Saved entries:
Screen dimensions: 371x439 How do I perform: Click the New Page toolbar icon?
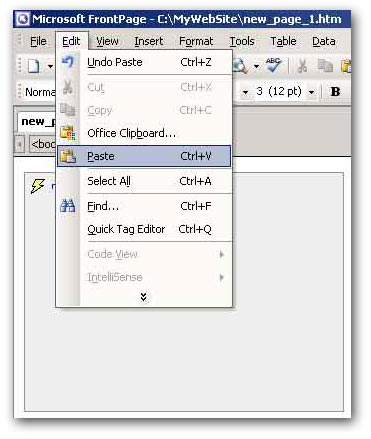click(x=34, y=66)
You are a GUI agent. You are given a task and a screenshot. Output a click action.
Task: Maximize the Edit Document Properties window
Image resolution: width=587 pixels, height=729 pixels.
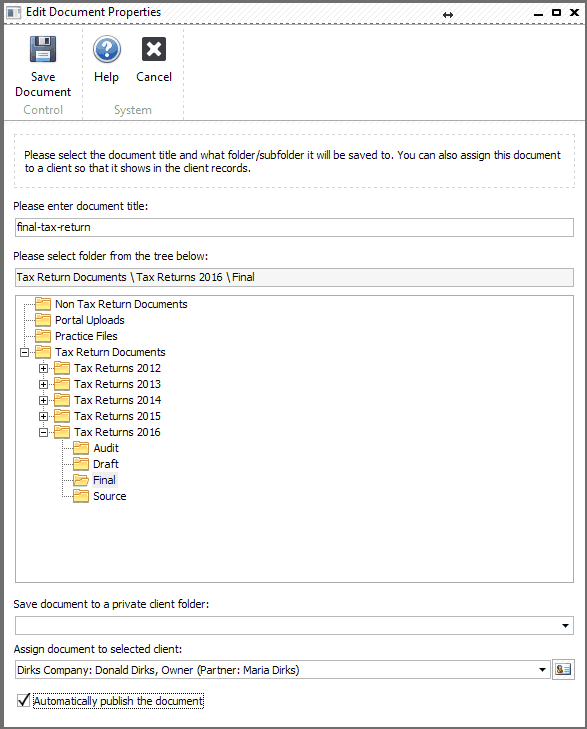[x=556, y=13]
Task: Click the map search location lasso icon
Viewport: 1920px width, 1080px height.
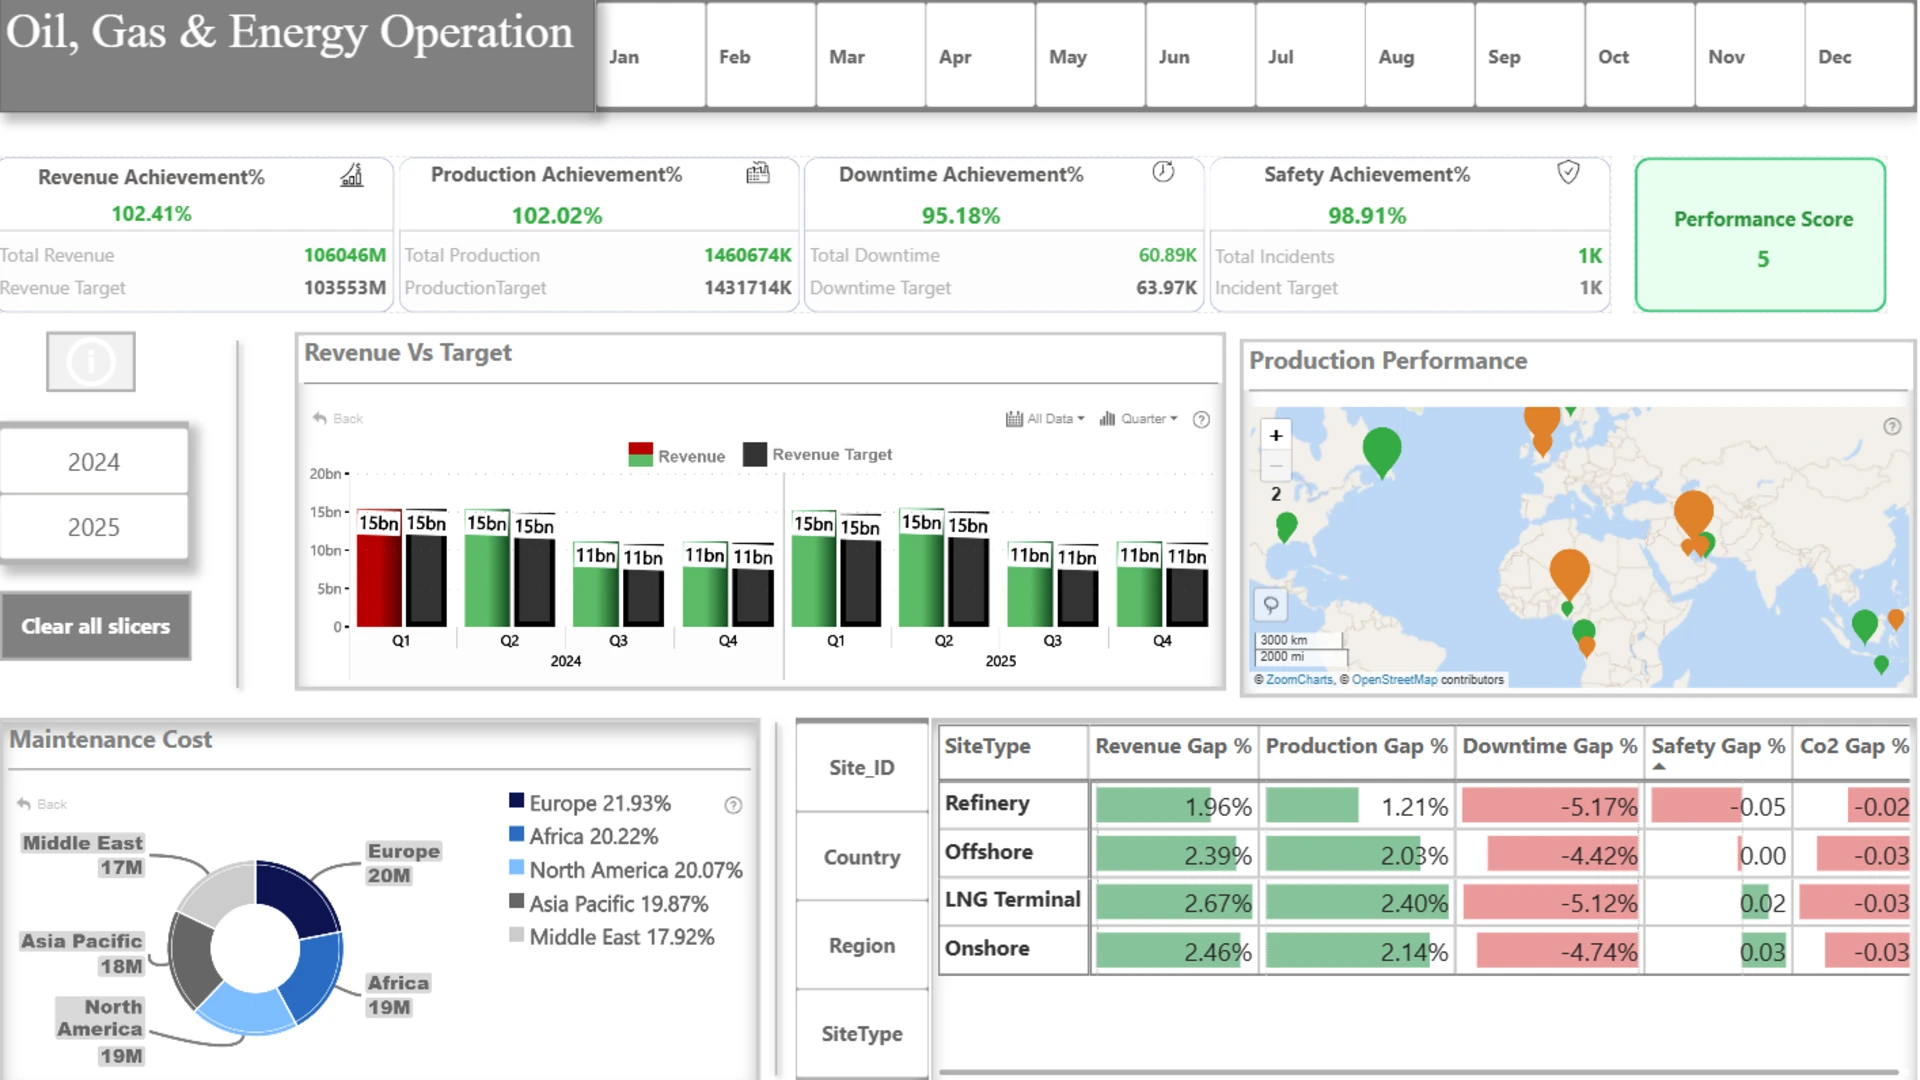Action: point(1270,605)
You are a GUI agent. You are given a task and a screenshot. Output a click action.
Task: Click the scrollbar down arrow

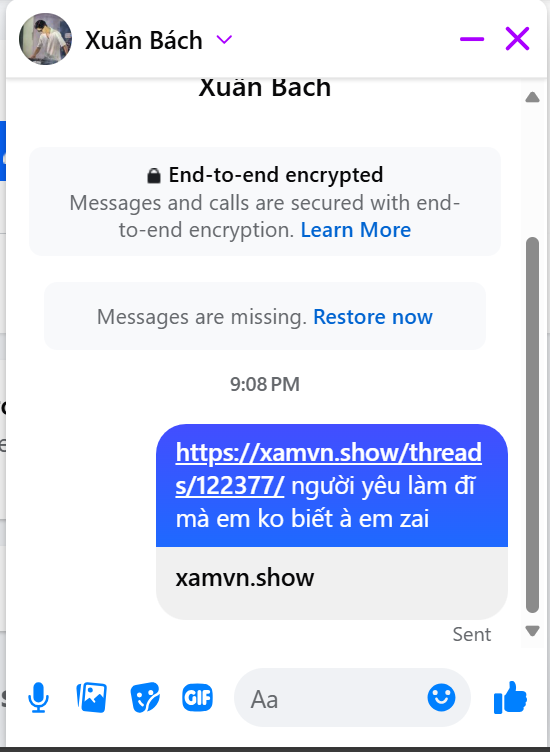pyautogui.click(x=532, y=631)
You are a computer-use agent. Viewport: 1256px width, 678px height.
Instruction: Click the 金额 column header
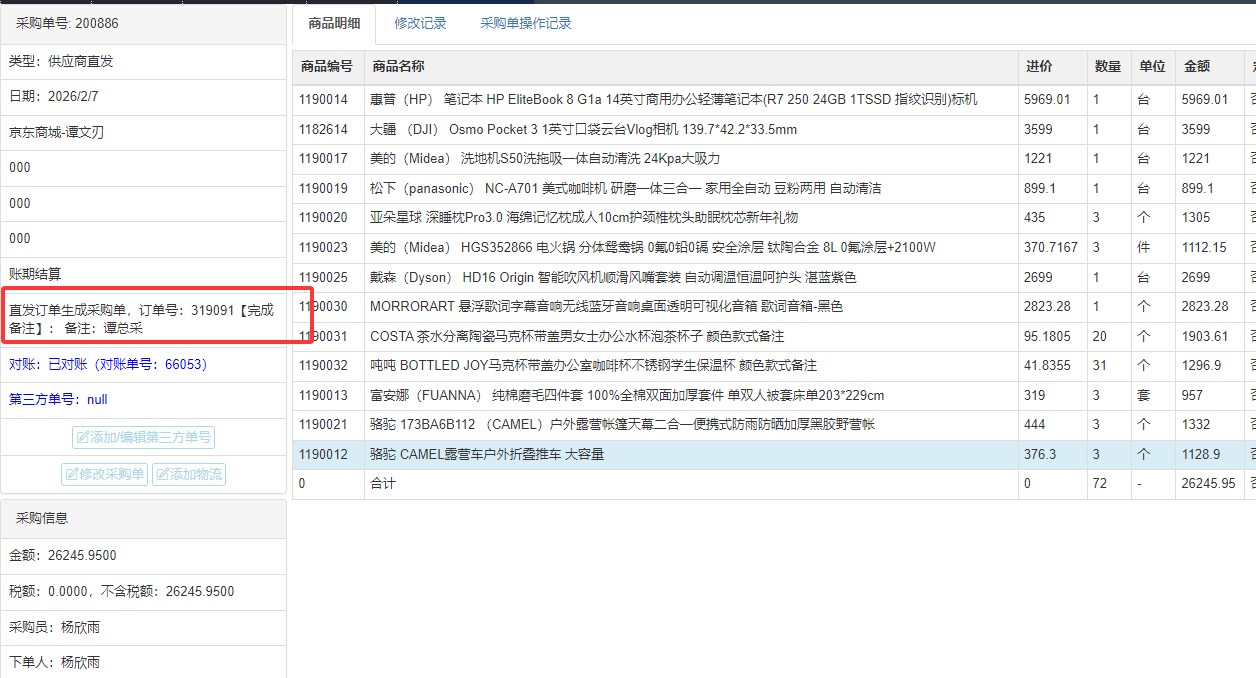point(1197,66)
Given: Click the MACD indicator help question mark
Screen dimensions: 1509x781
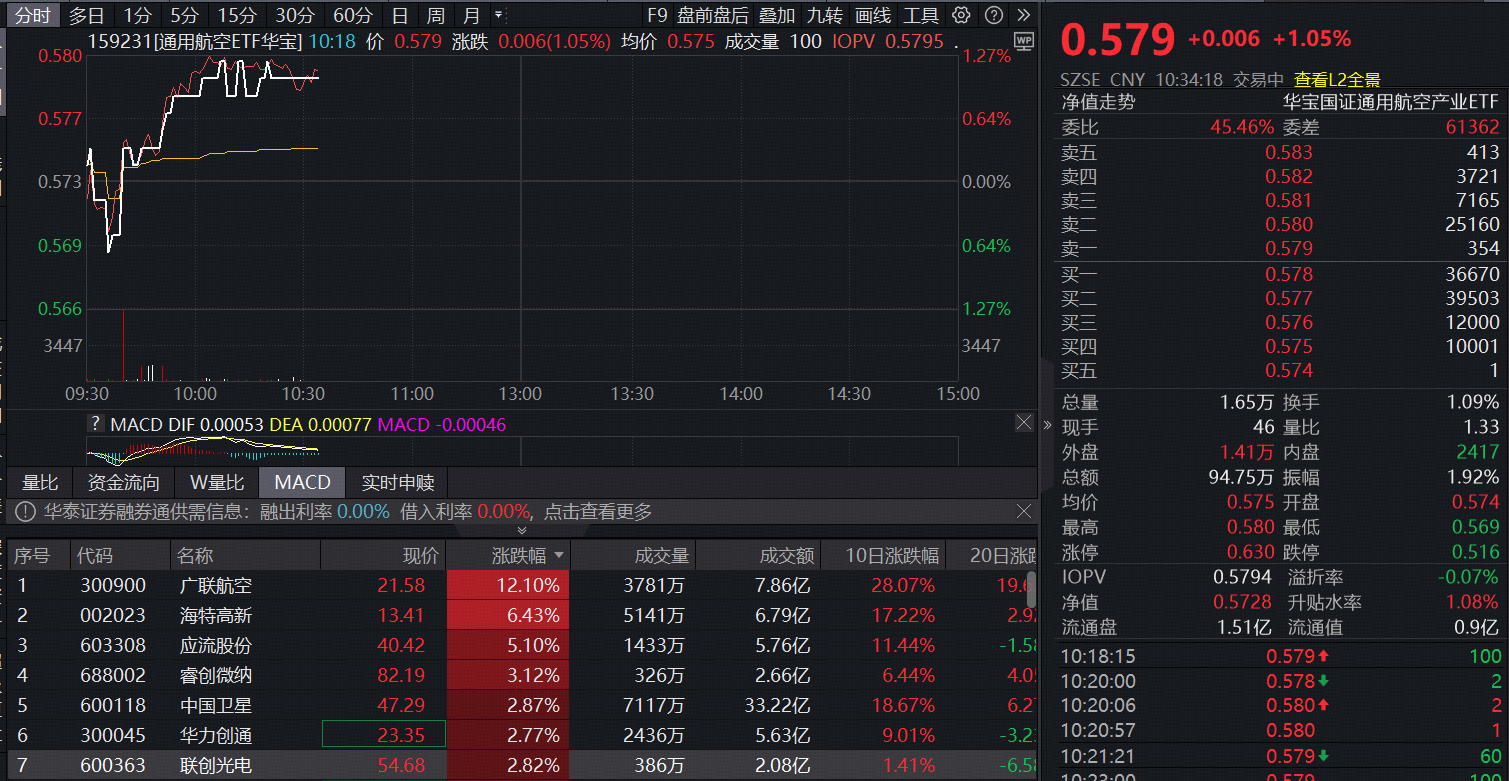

WORK ITEM: None of the pictures should be copied, but every record above must be returned exactly.

REPLY:
Screen dimensions: 371x439 How do I perform: Click the New Page toolbar icon?
click(x=34, y=66)
You are a GUI agent. You are given a task and a screenshot. Output a click action.
Task: Maximize the Edit Document Properties window
Image resolution: width=587 pixels, height=729 pixels.
[x=556, y=13]
Task: Click the map search location lasso icon
Viewport: 1920px width, 1080px height.
Action: point(1270,605)
You are a GUI agent. You are given a task and a screenshot. Output a click action.
Task: Click the scrollbar down arrow

pyautogui.click(x=532, y=631)
You are a computer-use agent. Viewport: 1256px width, 678px height.
Instruction: Click the 金额 column header
point(1197,66)
Given: Click the MACD indicator help question mark
Screen dimensions: 1509x781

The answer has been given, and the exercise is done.